Greenwald: Yeah. They always preach and moralize in a crude way.
Khachiyan: They may as well include a voice over spelling out for viewers who the heroic, virtuous characters are…
Nekrasova: [There’s a difference] between art that’s prepackaged with a correct interpretation and art that generates interesting debates without paralyzing open discussion.
Greenwald: That’s when art is most interesting, when it can take actual parts of life and make you think and make you have doubts about your own initial impressions and reactions and judgments instead of just having to digest messaging.
This past weekend, I saw two movies that were perhaps completely antithetical to each other. In American Fiction, the main character Theolonius “Monk” Ellison complains about so-called “woke” literature, which is bestowed a stamp of approval for having a blatant, straight-forward moral message, despite often being quite poorly written. While working on his own novel, he says that he doesn’t want the protagonist “to do some grandiose speech spoon-feeding everyone the moral of the story. There is no moral. That’s the idea. I like the ambiguity.”
Anti-woke reactionaries, often of a conservative and/or religious persuasion, love to rag on how tedious woke films, shows, and books are. Yet they often forget that woke posturing is merely a secularized version of a certain strain of puritanical Protestant Christianity. Despite having foregone explicit references to God or Scripture, it retains the same moralism, the same simplistic, Manichean metaphysical undergirding…rendering them two sides of the same coin.
Before I tear apart the second film I saw, which perfectly fits Ellison’s characterization of stories full of “grandiose speeches,” “moral spoon-feeding,” and a lack of “moral ambiguity,” allow me to offer a disclaimer. I am personally very close to Mother Cabrini. If you’re close friends with me or was ever a student in one of my classes, I probably have taken you to the Cabrini Shrine in Inwood, where the remains of her body are on display on the altar. (You should also read my reflection on a field trip to the Cabrini shrine, and A.W. Strouse’s reflection on the shrine and immigration.)
Mother Cabrini is one of those saints whose extraordinary feats can only be attributed to something miraculous, to something beyond any human being’s most noble of intentions or earnest efforts. Seriously, how can a small, sickly person–who was told by her doctors that she wouldn’t live past her thirties (she died at 67)–found over 67 hospitals across North and South America with no regular source of income? People like her make me wonder how secular humanists chock up such supernatural acts of charity to mere “benevolence.”
I am extremely grateful that her story, which unfortunately is known to too few people, is being told in mainstream theaters thanks to Angel Studios’ massive budget and marketing smarts. I hope that all people–Catholic, non-Catholic, even atheists–get the chance to hear Cabrini’s story, and are inspired to aspire to live a life of such grandiosity.
All that being said, I must admit to how painful it was to watch Angel Studios’ rendering of her story. The film smacked of all of my worst pet peeves: blatant and simplistic moralizing, kitschy sentimental piety, and a flimsy commitment to artistic integrity. It managed to take the story of an Italian Catholic and pass it through the food processor of the American Protestant imagination…so as to make it easier to digest for American audiences, I suppose.

» **ENTRIES SHOWN**
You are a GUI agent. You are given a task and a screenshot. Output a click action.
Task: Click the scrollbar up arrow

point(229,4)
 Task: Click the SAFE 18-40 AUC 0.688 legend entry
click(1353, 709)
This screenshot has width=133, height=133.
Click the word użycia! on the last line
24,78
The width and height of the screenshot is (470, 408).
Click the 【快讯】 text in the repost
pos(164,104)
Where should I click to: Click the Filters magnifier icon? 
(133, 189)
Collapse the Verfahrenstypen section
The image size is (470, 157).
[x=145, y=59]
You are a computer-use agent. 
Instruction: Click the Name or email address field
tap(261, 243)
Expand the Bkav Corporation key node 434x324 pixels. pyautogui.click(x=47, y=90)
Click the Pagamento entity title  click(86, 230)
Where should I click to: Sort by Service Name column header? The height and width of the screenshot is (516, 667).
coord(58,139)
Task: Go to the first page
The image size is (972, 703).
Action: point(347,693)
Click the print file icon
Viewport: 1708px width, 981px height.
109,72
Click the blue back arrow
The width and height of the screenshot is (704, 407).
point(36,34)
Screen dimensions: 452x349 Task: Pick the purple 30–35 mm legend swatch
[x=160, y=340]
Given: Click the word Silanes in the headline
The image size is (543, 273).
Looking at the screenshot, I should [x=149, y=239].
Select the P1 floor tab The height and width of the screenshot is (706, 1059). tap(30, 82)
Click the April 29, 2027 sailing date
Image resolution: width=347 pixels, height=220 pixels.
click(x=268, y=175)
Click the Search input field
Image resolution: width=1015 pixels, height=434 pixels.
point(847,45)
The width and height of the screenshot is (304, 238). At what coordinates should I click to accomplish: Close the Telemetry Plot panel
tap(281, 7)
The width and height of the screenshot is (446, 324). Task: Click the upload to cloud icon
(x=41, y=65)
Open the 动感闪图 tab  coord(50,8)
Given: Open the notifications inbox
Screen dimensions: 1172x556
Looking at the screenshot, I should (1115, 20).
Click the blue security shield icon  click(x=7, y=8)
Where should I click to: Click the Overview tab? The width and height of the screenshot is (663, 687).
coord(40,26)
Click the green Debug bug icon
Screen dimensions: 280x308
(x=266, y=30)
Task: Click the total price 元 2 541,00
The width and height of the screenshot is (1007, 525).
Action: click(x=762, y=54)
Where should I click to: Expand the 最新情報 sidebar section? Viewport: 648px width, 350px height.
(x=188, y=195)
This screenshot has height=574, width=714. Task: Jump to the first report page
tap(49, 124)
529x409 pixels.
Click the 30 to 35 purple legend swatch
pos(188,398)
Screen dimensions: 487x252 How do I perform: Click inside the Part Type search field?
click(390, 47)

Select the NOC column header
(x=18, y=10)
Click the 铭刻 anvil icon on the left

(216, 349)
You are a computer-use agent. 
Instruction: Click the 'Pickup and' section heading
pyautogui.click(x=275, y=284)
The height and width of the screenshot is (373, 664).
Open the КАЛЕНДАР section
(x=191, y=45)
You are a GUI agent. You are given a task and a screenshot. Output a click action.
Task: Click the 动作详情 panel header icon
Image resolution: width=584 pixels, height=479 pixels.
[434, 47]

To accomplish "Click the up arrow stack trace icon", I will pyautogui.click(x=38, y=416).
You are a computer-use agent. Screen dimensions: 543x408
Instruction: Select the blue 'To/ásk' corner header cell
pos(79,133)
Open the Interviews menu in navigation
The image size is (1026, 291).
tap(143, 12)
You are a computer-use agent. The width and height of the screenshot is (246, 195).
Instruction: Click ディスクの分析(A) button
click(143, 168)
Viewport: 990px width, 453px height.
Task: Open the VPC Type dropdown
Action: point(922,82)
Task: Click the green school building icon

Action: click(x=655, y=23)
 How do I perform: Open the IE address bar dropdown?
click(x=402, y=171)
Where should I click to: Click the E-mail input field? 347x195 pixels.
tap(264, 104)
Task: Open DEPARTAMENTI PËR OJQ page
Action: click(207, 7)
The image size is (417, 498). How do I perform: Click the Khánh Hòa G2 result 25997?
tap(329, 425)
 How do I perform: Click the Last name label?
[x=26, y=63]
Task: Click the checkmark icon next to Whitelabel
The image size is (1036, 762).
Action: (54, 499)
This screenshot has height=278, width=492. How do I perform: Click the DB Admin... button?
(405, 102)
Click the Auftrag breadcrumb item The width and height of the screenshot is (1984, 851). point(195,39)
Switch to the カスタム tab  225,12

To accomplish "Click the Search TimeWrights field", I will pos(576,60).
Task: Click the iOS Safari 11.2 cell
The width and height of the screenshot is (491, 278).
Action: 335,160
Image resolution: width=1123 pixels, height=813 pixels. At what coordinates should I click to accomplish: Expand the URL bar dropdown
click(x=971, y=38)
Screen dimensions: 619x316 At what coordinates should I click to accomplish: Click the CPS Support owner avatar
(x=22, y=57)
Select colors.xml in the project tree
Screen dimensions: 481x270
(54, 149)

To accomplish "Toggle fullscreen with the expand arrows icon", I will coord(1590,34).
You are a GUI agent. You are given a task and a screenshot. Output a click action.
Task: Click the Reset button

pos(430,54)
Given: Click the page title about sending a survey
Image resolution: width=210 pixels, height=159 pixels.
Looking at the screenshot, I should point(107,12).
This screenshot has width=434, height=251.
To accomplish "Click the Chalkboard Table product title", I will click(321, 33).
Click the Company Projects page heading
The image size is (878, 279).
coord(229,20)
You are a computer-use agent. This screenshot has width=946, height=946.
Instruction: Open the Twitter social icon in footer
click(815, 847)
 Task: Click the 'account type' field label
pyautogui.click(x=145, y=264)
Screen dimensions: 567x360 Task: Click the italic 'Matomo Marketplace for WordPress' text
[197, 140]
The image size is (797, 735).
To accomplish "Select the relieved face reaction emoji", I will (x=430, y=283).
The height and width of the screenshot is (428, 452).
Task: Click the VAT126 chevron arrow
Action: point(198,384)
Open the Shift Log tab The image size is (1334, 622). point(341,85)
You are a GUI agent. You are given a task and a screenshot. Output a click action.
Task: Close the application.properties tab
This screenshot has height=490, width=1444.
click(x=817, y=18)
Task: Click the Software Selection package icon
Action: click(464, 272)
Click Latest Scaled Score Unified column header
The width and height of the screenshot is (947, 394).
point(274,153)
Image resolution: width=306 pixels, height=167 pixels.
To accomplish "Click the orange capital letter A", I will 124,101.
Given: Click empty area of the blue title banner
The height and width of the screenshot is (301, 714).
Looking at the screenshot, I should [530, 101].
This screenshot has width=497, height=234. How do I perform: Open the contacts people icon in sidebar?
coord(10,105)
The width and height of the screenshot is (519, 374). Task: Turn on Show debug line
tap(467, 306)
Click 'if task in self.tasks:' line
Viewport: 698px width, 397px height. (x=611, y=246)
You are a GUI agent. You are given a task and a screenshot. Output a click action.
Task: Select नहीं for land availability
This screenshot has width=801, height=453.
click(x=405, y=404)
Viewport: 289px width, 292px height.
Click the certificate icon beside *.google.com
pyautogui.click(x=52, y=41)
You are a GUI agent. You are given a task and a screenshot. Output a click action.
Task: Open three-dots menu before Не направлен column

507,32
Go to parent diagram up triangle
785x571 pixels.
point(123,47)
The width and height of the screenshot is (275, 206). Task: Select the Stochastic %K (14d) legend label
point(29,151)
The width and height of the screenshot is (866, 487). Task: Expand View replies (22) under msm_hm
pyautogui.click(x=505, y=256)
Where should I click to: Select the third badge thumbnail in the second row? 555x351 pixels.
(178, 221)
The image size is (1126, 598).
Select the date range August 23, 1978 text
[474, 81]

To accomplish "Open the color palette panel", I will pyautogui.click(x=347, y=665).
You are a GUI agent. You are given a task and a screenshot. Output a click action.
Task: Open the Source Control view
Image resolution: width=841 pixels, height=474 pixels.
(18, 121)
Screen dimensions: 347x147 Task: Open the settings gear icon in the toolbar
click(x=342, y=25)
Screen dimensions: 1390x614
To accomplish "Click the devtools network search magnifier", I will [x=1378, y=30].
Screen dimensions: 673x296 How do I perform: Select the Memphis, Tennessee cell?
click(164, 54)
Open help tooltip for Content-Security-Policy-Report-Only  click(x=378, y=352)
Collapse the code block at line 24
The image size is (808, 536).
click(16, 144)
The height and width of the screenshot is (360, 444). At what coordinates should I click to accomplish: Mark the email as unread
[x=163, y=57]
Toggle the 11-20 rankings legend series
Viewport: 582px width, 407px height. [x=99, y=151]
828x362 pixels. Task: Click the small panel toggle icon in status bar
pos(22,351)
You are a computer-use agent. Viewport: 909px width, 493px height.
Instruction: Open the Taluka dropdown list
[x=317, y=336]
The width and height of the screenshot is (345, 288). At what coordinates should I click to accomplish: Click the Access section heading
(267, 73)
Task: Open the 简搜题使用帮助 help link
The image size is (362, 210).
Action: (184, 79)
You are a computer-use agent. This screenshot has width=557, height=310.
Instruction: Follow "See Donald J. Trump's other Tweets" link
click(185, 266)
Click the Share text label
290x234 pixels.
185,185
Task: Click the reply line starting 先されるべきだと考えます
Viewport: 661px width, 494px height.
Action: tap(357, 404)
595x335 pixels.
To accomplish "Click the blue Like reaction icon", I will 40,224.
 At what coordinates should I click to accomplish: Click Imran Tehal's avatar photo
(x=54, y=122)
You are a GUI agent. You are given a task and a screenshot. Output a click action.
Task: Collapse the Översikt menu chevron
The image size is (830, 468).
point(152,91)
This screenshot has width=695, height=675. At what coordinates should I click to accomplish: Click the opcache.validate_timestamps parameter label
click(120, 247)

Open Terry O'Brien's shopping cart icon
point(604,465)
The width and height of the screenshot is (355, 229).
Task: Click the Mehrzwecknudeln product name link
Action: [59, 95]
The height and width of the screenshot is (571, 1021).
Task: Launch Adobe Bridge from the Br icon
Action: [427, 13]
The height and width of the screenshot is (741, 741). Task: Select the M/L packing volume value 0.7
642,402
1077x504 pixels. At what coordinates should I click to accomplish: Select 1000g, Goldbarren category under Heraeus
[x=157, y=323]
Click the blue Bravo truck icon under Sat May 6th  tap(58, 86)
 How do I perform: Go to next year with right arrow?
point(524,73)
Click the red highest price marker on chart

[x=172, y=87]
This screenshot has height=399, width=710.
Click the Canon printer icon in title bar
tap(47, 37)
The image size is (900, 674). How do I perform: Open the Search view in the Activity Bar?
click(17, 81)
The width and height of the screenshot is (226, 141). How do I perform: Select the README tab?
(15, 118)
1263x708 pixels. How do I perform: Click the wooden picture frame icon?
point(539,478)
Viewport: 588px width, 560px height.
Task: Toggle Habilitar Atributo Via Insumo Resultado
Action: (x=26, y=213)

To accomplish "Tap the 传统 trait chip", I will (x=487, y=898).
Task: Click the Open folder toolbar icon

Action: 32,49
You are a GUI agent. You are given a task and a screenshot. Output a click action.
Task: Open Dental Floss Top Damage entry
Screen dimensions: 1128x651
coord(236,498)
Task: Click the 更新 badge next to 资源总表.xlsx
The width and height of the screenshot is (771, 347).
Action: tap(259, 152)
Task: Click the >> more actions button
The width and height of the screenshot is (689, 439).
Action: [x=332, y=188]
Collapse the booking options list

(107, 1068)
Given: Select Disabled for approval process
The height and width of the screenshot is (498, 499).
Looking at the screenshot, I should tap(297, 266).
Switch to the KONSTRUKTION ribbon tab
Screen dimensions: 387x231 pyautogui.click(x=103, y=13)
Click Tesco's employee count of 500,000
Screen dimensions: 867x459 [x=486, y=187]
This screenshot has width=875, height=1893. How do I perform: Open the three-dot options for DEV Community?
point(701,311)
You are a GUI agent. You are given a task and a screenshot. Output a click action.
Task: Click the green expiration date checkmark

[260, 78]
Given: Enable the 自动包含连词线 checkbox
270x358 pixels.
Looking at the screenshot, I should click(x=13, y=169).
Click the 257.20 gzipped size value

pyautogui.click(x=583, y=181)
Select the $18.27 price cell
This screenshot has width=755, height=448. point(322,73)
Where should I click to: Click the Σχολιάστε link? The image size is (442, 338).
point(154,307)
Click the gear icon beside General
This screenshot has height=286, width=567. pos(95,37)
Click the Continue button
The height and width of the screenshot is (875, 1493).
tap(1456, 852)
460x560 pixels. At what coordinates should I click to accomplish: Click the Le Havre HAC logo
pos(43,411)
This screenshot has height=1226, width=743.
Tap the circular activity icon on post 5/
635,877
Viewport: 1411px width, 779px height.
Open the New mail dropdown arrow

» **REQUIRED ACTION A**
In the film commentary, how many hospitals does the text say Mother Cabrini founded?
» **REQUIRED ACTION B**
Please output the stretch of the film commentary from "Mother Cabrini is" through "of such grandiosity.".

» **EXERCISE RESULT A**
Over 67 hospitals across North and South America.

» **EXERCISE RESULT B**
Mother Cabrini is one of those saints whose extraordinary feats can only be attributed to something miraculous, to something beyond any human being’s most noble of intentions or earnest efforts. Seriously, how can a small, sickly person–who was told by her doctors that she wouldn’t live past her thirties (she died at 67)–found over 67 hospitals across North and South America with no regular source of income? People like her make me wonder how secular humanists chock up such supernatural acts of charity to mere “benevolence.”
I am extremely grateful that her story, which unfortunately is known to too few people, is being told in mainstream theaters thanks to Angel Studios’ massive budget and marketing smarts. I hope that all people–Catholic, non-Catholic, even atheists–get the chance to hear Cabrini’s story, and are inspired to aspire to live a life of such grandiosity.